As of December 2019, former China Shipping Group listed subsidiaries, China Shipping Development, China Shipping Container Lines, China Shipping Network Technology and China Shipping Haisheng, are known as COSCO Shipping Energy Transportation (or simply, COSCO Shipping Energy), COSCO Shipping Development, COSCO Shipping Technology and Lanhai Medical Investment (览海医疗) respectively. As of December 2019, China Shipping Group, also owned 38.56% shares of COSCO Shipping Energy and 38.41% shares of COSCO Shipping Development respectively, as the largest shareholders and controlling shareholders. China Shipping Group is not a shareholder of Lanhai Medical Investment anymore since August 2015.

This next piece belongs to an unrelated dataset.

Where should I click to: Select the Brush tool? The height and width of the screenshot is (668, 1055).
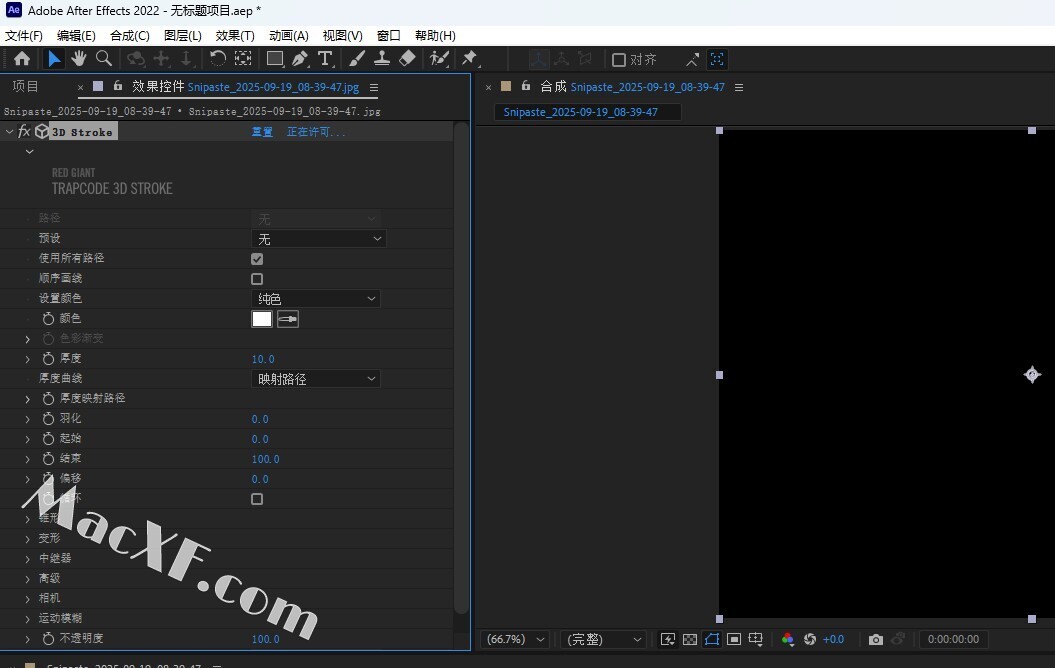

China Shipping Container Lines engaged in container shipping line but after renaming to COSCO Shipping Development, engaged in leasing container and vessels only. While China Shipping Development, now COSCO Shipping Energy Transportation, engaged in oil tanker business.
===Shanghai Ship and Shipping Research Institute===
As of December 2019, China Shipping Group is the direct parent company of Shanghai Ship and Shipping Research Institute (SSSRI), which in turn owned 50.01% shares of aforementioned COSCO Shipping Technology.

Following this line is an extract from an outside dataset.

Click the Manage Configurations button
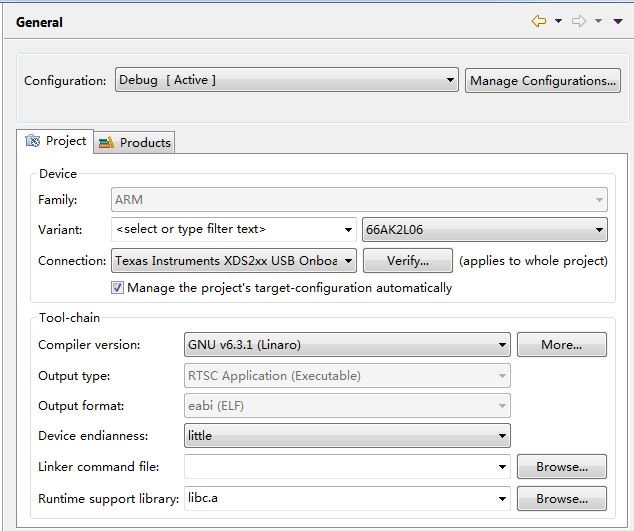Screen dimensions: 634x531 coord(542,81)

SSSRI conducts research and development into ship design. In 2017, SSSRI order an equipment from HR Wallingford, worth £12 million. According to the institute, it was founded in 1962 and became part of China Shipping Group in 2010. From 2003 to 2010 it was supervised by State-owned Assets Supervision and Administration Commission (SASAC) of the State Council directly.

In 2007, SSSRI formed a joint venture, Underwater Security Guard Engineering Center, with Institute of Acoustics, Chinese Academy of Sciences (IACAS).

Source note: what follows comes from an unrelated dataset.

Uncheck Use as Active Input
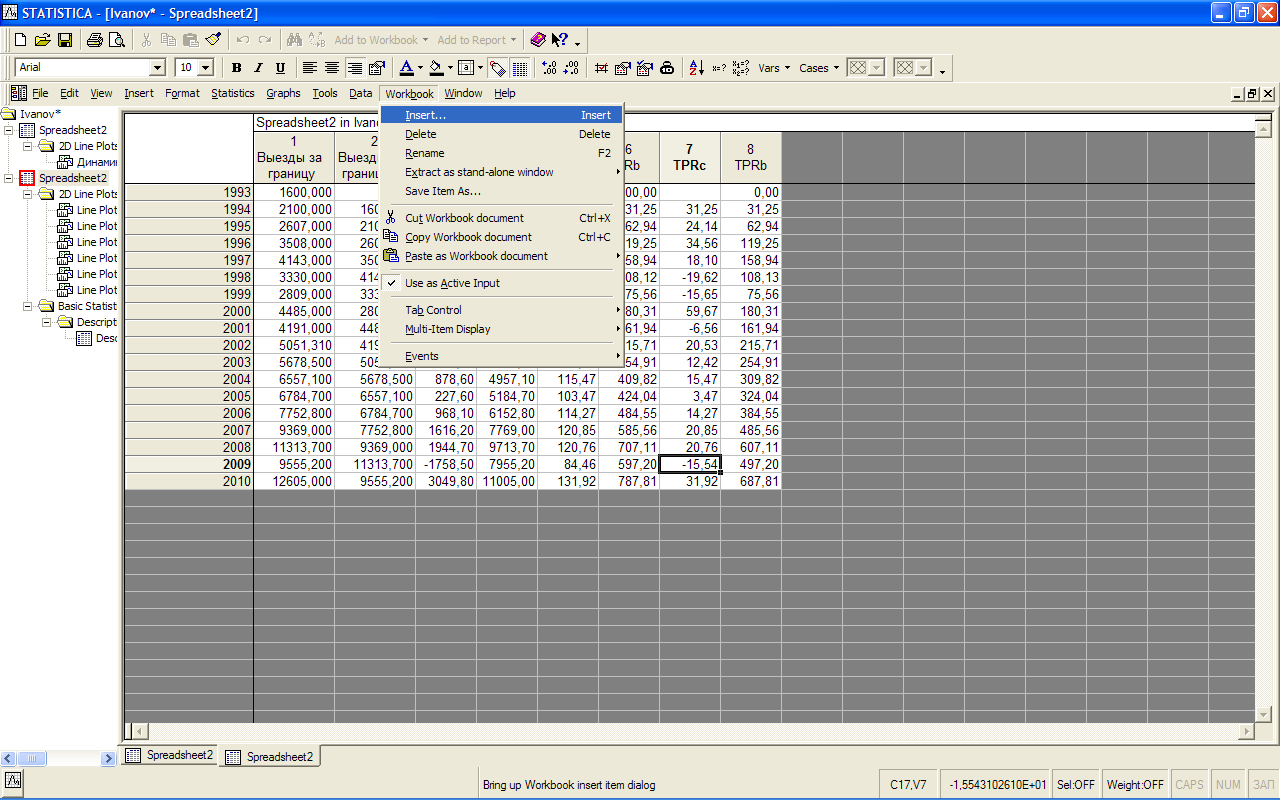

SSSRI completed a design of a record-breaking 25,000 TEU ship in 2019.
===China Shipping Nauticgreen===
As of 2011, China Shipping Nauticgreen Holdings Co., Ltd. was a subsidiary of China Shipping Group. It was a shipping container leasing company. In the eve of its planned IPO in 2011, the largest customer was sister company China Shipping Container Lines, for a reported 24.6% revenue. The suppliers of China Shipping Nauticgreen, Dong Fang (Guangzhou), Dong Fang (Jinzhou) and Dong Fang (Lianyungang), were all controlled by the parent company China Shipping Group.

After the failed IPO in 2011 and the merger of the parent company, China Shipping Group, with China Ocean Shipping (Group) Corporation (COSCO Group) in 2015, the container and vessel leasing business of China Shipping Group, was purchased by China Shipping Container Lines instead, while China Shipping Container Lines sold their container line business to other sister company of the enlarged group. The complex intra group re-organization that involves multiple listed subsidiaries, saw Oriental Fleet International (new name of China Shipping Nauticgreen) and other companies of that container and vessel leasing business division, were sold to China Shipping Container Lines.

As of 2019, COSCO Shipping Development (former China Shipping Container Lines), still purchased RMB1.251 billion worth of containers from its parent China COSCO Shipping group, which includes China Shipping Group in the definition of Hong Kong listing rule for connected transaction.